As for our regressor coefficients:

**A 1 unit increase in cylinder (all else equal) equates to a ~0.75 decrease in MPG**.**A 1 unit increase in horsepower (all else equal) equates to a ~0.02 decrease in MPG**. This variable is also statistically significant with a 90% confidence interval.**A 1000lb increase in weight (all else equal) equates to a ~2.6 decrease in MPG**. This variable is also statistically significant with a 99% confidence interval.**A car having a manual transmission (all else equal) equates to a ~1.48****increase****in MPG**. This variable, however, is**not**statistically significant.

**Plotting Residuals**

Now, lets get a visual representation of our residuals and how they’re spread out. To do this, we will create a scatterplot which plots the residual values against the fitted values of the model. Ideally, we are looking for residuals that center themselves relatively evenly around the identity line (the dotted line at y = 0). Any drastic variation/spread in one direction or another (or spreads that display a certain pattern) typically indicates that the given model is inappropriate for modeling the given data.

First, we will use the `augment()`

function from the `broom`

library to transform our final model into a workable dataframe, this way we can easily plot certain features in ggplot:

As you can see, there definitely *is* some variation/skew around the identity line (which is inevitable), but it does not seem drastic or significant in this regard. It appears as though there *may* be some signs of heteroskedasticity towards the higher values, but once again, not to any considerable extent.

**Q-Q Plot**

As one of our last steps, we will now create a Q-Q plot (quantile-quantile plot) which compares two different probability distributions by plotting the sample quantiles against the theoretical quantiles. Ideally, we would like to see our data points line up against the straight, diagonal identity line (in the case of normal distributions) as much as possible. Deviations from the identity line can indicate departures from the assumed distribution, providing a visual cue for determining normality or other distributional assumptions.

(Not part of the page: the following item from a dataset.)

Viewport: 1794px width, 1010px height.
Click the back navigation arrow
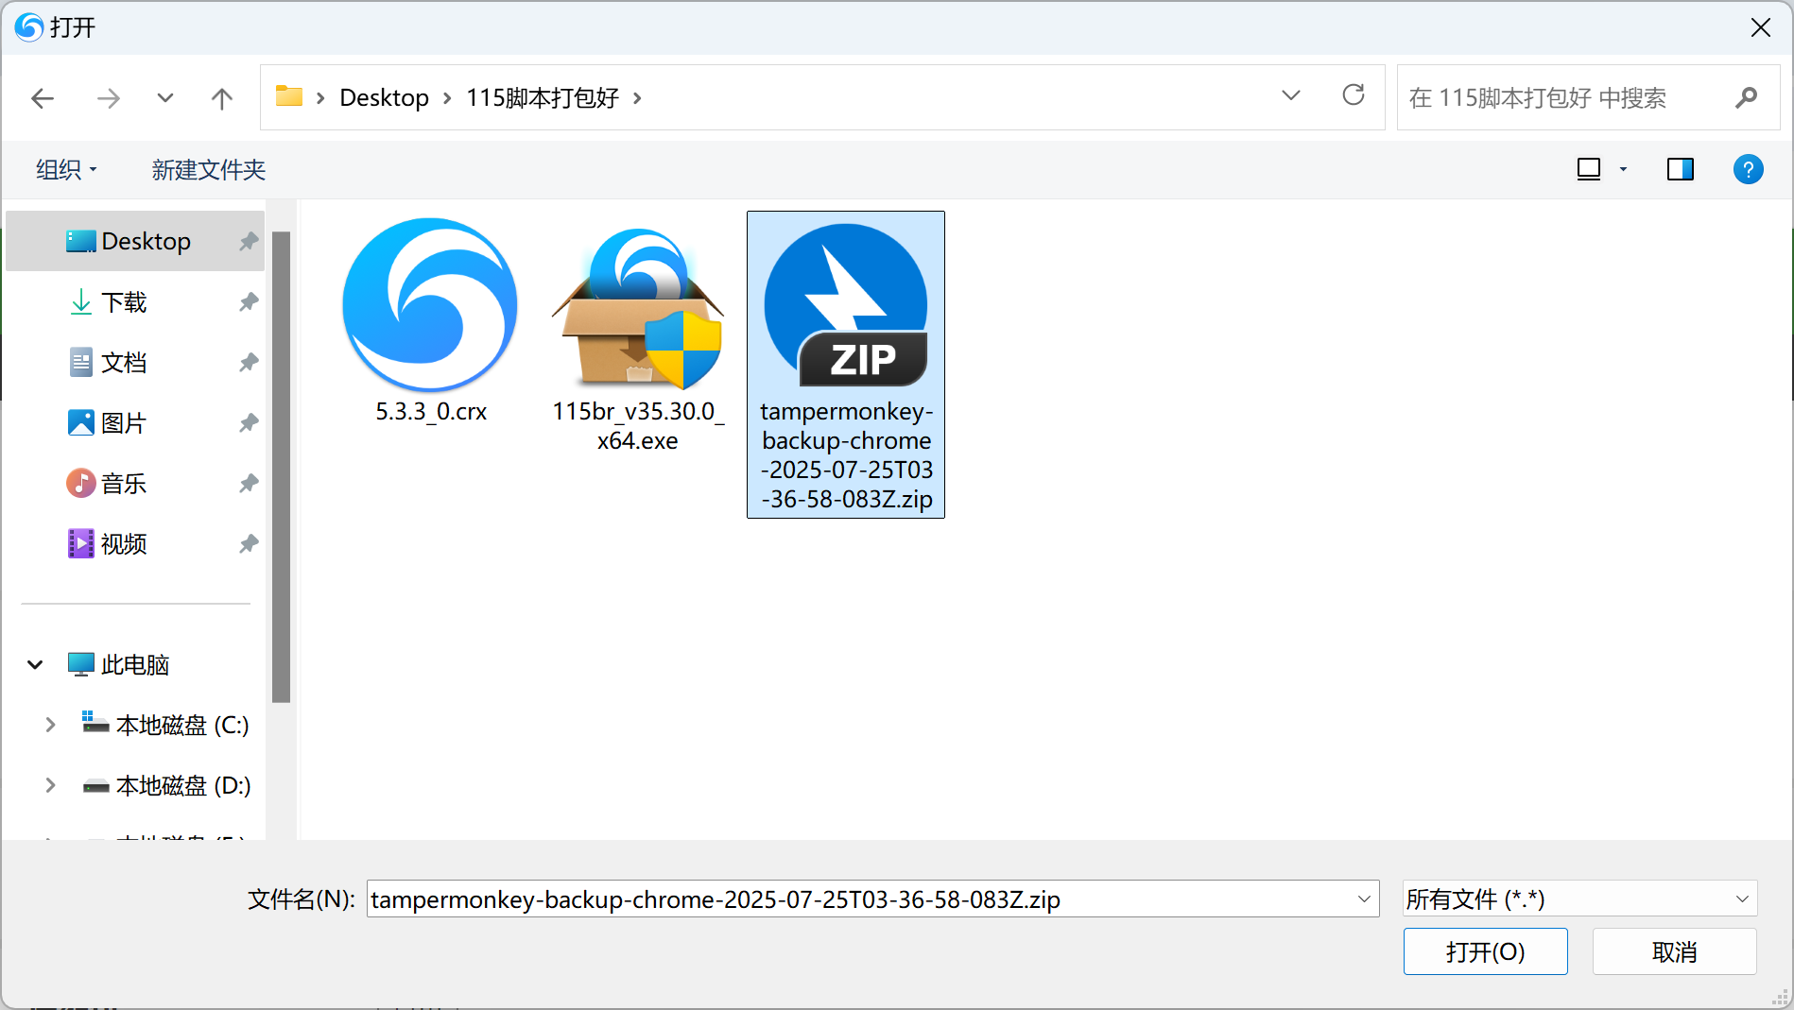tap(43, 98)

Since ggplot unfortunately has no built-in method to calculate the parameters of the Q-Q line, I had to find a function that passes the linear model as an argument, and returns the desired results back in a ggplot. Credit goes to Peter and Aaron from this stackoverflow post for the function that I am using (with tweaks):

As you can see, most of our values are spread out fairly close to the identity line, with some variation towards the larger quantiles. This is to be expected, especially considering our data and the small sample size that we are working with.

**Conclusion/Answers**

With our final model created and set, lets now answer the questions we set out to analyze.

**Is an automatic or manual transmission better for MPG?**

**By only examining the transmission variable against MPG using a T-Test**, we have found that **there is statistical significance (with a 95% confidence interval) that the means between MPG for automatic and manual transmissions are not equal**.

With that being said, **within our linear model** which predicts MPG against the number of cylinders, horsepower, weight, and transmission type of a car, **we found that the transmission variable is ****not**** statistically significant**. **In other words, there are far more significant variables that come into play when determining the amount of miles per gallon a car can achieve given our model**. Still, our transmission regressor coefficient tells us that there is indeed an increase in MPG given a manual transmission (all other variables held equal).

Overall, there is some evidence to suggest that manual transmissions get better mileage than automatics within our limited dataset, however, much more thorough analyses must be done to truly conclude such results with confidence.

**Quantify the MPG difference between automatic and manual transmissions**

Within the context of our final linear model, **we found that a car having a manual transmission results in an increase of ~1.48 miles per gallon (all else equal)**.